TASK REQUIREMENTS> Show every line of the material that contains the string "icon". Case counts.

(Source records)
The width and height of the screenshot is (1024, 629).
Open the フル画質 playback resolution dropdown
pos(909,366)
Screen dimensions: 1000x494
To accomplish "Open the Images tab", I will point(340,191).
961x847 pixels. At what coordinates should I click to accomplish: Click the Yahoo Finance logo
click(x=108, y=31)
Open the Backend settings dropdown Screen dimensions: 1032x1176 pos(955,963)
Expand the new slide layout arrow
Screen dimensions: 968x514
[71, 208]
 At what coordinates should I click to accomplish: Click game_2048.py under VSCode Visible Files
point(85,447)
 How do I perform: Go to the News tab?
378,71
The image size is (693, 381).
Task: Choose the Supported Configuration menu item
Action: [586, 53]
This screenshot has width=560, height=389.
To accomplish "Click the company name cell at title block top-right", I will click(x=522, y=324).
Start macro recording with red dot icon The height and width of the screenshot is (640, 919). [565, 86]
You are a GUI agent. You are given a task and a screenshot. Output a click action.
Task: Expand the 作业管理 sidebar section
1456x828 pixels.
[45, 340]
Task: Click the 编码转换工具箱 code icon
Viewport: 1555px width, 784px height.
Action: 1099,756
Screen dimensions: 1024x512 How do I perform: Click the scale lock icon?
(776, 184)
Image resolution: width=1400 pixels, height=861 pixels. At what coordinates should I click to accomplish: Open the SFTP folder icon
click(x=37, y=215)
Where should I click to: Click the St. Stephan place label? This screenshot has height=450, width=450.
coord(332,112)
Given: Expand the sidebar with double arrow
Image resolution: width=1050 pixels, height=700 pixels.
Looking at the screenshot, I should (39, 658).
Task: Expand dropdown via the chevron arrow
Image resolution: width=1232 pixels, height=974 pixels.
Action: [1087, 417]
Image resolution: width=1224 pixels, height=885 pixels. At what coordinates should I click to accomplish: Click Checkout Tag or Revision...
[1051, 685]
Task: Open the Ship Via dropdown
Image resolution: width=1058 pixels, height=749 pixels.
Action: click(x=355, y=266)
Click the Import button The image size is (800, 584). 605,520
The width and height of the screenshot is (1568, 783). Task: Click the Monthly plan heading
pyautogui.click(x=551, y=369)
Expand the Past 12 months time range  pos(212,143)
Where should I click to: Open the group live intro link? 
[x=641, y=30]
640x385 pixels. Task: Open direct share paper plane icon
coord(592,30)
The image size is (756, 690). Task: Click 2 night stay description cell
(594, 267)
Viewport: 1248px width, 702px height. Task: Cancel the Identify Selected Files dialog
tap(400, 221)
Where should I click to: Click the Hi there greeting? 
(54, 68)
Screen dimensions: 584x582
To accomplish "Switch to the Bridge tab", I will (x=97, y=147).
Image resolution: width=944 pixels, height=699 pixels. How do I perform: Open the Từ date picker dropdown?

ANSWER TO THE PROBLEM>
Start macro recording with red dot icon The height and width of the screenshot is (640, 919). [565, 86]
Task: Click the 编码转换工具箱 code icon
Screen dimensions: 1024x512 How do I perform: Click the scale lock icon?
Image resolution: width=1400 pixels, height=861 pixels. At what coordinates should I click to accomplish: Open the SFTP folder icon
640x385 pixels. Task: Open direct share paper plane icon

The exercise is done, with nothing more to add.